According to the International Agency for Research on Cancer, several PAHs are classified as known and probable category 2 carcinogens under EU’s Dangerous Substance Directive CMR list. These compounds are concerning because they can bind to DNA, form PAH–DNA adducts and bioaccumulate in fatty tissue and breast milk.

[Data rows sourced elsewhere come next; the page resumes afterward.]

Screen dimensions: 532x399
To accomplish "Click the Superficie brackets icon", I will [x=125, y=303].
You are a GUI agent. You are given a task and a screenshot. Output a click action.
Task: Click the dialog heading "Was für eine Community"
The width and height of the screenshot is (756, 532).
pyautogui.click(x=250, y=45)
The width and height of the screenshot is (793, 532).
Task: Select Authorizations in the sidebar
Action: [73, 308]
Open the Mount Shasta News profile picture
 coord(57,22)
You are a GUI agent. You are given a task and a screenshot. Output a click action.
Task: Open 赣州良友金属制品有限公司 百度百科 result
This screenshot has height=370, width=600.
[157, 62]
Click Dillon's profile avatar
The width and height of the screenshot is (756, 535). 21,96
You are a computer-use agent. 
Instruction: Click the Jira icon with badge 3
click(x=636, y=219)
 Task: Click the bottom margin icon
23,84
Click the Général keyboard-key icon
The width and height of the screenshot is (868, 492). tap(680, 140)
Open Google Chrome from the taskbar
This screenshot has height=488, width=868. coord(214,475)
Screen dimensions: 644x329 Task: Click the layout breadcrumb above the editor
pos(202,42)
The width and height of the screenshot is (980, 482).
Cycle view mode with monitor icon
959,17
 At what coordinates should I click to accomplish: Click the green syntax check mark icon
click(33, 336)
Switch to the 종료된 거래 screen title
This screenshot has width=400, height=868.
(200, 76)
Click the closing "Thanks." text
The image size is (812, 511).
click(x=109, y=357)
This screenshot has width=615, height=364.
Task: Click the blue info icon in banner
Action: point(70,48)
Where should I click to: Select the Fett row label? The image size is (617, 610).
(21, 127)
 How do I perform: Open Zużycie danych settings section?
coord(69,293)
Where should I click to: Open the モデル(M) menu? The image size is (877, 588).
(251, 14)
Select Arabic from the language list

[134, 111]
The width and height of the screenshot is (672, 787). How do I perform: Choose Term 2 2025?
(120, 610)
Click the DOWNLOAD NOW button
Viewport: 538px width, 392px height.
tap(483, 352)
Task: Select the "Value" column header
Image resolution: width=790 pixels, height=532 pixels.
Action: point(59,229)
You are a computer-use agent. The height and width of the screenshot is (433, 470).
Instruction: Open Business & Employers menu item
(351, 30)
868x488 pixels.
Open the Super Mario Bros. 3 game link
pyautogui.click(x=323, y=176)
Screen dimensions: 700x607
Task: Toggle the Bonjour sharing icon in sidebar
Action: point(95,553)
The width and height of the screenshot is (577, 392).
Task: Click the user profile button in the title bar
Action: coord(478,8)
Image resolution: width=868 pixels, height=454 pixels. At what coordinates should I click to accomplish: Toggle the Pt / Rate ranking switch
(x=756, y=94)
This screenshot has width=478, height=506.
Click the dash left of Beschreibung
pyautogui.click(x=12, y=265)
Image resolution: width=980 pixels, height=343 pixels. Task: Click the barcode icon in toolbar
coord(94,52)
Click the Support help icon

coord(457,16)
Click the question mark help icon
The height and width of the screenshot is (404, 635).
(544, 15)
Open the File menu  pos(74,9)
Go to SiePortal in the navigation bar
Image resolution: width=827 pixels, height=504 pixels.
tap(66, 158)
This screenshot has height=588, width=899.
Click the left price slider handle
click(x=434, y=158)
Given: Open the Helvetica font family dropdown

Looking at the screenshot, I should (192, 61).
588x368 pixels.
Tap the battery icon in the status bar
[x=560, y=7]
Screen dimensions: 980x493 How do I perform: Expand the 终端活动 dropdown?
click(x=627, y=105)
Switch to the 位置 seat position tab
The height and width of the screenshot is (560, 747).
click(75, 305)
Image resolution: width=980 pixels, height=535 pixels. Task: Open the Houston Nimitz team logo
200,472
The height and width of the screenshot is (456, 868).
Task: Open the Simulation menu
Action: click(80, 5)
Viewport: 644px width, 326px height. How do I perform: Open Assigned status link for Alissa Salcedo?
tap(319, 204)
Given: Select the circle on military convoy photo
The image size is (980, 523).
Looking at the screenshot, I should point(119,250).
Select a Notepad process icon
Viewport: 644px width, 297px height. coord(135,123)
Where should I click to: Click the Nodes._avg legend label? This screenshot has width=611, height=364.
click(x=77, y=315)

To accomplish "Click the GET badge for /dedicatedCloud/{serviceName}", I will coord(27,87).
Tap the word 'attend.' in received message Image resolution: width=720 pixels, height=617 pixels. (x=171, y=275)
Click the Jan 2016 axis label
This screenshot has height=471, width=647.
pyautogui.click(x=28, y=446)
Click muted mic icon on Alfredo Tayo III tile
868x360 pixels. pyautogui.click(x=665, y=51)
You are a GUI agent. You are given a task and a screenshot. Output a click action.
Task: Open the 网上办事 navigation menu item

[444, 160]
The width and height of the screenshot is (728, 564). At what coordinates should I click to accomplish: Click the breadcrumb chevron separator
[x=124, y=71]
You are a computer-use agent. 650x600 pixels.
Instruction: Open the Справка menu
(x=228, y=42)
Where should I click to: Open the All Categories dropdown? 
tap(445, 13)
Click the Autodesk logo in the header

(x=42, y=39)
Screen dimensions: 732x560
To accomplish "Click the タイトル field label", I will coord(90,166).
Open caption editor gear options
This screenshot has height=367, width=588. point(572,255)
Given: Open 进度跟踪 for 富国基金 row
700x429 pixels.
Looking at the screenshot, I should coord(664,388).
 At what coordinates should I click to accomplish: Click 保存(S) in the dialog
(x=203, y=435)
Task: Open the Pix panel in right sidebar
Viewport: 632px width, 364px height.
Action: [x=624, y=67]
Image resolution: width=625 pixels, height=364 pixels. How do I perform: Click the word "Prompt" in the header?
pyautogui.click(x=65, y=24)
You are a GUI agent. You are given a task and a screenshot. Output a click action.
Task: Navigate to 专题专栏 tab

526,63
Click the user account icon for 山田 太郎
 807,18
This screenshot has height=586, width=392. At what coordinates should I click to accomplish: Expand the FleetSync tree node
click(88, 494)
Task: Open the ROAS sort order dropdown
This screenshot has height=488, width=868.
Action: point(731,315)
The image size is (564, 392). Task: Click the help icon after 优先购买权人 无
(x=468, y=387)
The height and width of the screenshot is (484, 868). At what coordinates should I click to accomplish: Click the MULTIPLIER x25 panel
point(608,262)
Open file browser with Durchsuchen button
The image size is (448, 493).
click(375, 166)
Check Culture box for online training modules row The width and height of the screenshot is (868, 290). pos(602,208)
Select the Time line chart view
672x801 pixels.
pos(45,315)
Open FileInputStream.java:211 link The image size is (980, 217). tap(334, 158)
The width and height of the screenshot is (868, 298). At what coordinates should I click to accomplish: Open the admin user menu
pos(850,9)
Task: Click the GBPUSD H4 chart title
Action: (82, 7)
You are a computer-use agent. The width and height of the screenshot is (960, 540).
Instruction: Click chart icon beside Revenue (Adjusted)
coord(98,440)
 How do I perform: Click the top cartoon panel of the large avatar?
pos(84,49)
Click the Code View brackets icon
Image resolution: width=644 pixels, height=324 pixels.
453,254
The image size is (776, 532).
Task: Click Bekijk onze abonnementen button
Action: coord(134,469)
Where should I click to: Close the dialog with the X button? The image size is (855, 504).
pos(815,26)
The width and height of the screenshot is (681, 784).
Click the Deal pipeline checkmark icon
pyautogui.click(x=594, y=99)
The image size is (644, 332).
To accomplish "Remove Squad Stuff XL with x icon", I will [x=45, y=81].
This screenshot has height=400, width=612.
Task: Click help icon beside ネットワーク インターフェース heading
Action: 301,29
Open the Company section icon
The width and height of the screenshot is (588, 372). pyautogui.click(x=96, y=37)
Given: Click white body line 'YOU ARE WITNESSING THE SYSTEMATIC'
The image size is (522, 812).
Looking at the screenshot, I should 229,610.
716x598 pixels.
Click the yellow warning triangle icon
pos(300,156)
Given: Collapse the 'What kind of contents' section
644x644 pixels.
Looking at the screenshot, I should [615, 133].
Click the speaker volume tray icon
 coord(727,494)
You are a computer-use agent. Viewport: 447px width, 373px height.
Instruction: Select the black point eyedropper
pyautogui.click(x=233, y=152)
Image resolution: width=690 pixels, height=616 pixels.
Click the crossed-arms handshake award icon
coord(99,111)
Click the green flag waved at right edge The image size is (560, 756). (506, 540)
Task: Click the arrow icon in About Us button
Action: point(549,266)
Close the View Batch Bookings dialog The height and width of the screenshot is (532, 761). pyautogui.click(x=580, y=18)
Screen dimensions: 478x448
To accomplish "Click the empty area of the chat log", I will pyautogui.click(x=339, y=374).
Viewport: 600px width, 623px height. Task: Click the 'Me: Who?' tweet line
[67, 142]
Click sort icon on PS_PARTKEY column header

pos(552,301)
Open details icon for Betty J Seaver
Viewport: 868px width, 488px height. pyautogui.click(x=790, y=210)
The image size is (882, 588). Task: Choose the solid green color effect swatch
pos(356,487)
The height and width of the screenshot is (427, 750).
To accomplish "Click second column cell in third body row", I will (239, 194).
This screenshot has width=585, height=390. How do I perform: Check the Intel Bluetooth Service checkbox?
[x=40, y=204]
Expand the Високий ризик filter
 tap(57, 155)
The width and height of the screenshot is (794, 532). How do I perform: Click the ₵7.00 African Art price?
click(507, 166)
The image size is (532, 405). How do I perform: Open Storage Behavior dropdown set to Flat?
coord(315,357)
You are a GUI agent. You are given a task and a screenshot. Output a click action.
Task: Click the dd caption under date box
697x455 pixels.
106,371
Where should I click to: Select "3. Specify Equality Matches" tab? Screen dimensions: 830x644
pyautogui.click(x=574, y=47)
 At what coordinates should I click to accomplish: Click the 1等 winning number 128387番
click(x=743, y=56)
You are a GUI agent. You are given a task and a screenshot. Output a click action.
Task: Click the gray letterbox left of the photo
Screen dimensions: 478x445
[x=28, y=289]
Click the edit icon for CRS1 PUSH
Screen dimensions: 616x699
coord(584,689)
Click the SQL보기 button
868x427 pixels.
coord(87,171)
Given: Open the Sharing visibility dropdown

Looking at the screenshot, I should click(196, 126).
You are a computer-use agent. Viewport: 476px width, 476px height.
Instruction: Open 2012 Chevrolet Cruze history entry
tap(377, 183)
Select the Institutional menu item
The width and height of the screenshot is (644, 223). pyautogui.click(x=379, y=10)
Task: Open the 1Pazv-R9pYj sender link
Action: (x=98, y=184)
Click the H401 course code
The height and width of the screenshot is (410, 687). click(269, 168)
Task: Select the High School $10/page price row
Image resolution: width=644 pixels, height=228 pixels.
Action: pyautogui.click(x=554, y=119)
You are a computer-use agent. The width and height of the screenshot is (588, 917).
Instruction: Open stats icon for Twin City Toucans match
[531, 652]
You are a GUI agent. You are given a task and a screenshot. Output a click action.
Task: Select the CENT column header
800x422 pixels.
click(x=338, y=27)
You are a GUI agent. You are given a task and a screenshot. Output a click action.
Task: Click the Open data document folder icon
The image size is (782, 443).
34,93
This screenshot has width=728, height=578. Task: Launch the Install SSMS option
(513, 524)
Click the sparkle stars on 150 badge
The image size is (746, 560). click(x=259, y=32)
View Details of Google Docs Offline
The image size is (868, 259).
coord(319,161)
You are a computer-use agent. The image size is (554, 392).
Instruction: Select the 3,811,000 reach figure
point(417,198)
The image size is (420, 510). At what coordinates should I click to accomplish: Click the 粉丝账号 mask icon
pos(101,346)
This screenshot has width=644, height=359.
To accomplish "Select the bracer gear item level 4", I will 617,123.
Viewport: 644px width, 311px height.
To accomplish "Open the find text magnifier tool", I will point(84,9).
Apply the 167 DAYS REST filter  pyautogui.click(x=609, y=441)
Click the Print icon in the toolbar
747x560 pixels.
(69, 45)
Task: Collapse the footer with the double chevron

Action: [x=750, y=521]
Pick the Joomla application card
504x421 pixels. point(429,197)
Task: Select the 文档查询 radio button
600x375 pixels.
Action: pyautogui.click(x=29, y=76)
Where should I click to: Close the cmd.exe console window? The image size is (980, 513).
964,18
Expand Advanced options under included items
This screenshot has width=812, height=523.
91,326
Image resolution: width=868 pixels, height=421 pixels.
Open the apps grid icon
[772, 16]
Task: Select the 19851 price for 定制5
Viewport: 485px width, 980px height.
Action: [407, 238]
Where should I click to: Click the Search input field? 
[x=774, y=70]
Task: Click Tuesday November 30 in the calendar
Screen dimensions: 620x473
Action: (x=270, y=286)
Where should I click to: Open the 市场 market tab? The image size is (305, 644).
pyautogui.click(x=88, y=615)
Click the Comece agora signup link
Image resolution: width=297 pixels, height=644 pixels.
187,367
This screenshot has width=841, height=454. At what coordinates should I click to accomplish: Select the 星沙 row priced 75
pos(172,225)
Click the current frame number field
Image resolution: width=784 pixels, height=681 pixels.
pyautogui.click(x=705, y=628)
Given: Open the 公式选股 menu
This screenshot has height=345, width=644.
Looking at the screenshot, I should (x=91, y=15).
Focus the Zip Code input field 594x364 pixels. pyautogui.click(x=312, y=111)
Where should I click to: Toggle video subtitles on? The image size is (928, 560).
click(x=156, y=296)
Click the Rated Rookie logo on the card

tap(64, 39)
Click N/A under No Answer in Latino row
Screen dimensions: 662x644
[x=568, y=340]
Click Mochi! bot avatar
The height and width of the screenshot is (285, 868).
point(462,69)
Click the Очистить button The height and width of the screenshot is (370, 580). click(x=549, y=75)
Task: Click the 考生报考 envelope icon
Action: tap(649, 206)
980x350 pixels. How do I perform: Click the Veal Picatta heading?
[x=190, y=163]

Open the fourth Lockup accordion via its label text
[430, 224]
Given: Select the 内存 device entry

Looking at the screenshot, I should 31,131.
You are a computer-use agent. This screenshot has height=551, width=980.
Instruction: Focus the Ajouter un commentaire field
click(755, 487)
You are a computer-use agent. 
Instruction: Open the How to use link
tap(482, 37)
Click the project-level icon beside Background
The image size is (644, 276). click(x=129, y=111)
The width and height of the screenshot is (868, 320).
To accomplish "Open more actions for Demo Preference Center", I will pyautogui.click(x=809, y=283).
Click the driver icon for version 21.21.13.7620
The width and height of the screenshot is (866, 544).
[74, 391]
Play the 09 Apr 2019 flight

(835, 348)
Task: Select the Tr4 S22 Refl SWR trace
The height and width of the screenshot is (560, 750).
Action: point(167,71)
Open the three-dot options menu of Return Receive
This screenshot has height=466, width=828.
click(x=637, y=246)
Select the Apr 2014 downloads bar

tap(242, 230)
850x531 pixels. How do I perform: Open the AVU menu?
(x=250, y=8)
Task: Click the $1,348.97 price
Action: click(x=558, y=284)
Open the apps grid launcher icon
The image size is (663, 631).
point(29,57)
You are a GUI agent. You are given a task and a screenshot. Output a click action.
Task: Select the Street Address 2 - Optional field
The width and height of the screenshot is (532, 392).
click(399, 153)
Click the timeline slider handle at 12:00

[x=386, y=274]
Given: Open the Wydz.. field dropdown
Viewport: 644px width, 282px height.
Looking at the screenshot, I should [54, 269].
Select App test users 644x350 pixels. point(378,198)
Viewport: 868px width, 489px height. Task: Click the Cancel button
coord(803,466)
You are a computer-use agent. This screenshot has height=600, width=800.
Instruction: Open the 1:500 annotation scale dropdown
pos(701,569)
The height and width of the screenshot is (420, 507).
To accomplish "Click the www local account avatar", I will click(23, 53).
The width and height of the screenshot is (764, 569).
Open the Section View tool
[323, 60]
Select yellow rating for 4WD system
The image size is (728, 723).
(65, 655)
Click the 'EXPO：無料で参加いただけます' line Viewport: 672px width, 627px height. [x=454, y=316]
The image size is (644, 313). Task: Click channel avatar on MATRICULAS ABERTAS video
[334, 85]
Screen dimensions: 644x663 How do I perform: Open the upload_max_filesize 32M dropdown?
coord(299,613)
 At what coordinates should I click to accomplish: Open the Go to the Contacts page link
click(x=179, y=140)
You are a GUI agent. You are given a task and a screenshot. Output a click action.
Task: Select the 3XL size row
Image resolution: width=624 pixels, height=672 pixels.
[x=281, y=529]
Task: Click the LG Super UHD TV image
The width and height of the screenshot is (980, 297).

This risk becomes more concerning and relevant with repeated, chronic exposure rather than short-term use.
Most products claim high level purity to address no PAH in their products. But in our mind why support an industry like big oil who also pumps our plastic on a daily basis? And without regulation should we just take their word for it?

REFINING MATTERS, BUT TRANSPARENCY IS LIMITED
Highly refined, triple refined pharmaceutical-grade petrolatum that meets the USP safety standard will have less than 2ppm PAH, so it is still safely recommended for short-term barrier protection and wound healing. However, cosmetic labels do not disclose refining history and US standards are low in comparison to other places for general topical use (e.g., the EU or Canada).
Two products can list petrolatum on the label and have very different impurity profiles depending on the crude oil source, refining rigor, and quality controls.
In the United States, petroleum based products in cosmetics are broadly permitted although not regularly monitered for safety.
It is only regularly tested in our water or workplace by OSHA/EPA for person exposure and water exposure up to 0.2ppb. With no upper limit standard safety standards in cosmetics consumers can never be sure their products are free of PAHs and the only only standard currently considered is USP grade for petroleum products to ensure low PAH content.
LIP PRODUCTS ARE A DIFFERENT EXPOSURE PATHWAY
Safety depends on dose, duration, frequency, and exposure route. Lip products are applied many times a day, are left on instead of rinsed, sit on highly permeable tissue, and are partially ingested each time applied. That’s the highest level of exposure for beauty products.
Even low-level PAH exposure becomes harder to justify when exposure is repetitive, long-term, and avoidable. Occlusion or inertness does not neutralize molecular risk and studies are now trying to measure accumulative risk inside the body for PAHs.
LIP BALMS DO NOT STRENGTHEN OR REPAIR SKIN
Petroleum-based ingredients are biologically incompatible to skin. They do not integrate into the skin’s lipid matrix, support barrier rebuilding, or address oxidative stress or cellular damage. They simply mask dryness by sealing the surface and, in the process, can disrupt the skin’s microbiome, disrupting bacterial communities. This is generally described as "inert" or “occlusive.”
The same limitation applies to other known occlusives like beeswax or shea butter. These ingredients can be helpful in acute dryness for temporary shielding, but they are not a long-term strategy for improving skin or lip health. It has been found chronic use will even thin areas like lip skin due to dependency which actually declines the health of the area. This is better known as lip balm addiction, dependency, or codependency cycle.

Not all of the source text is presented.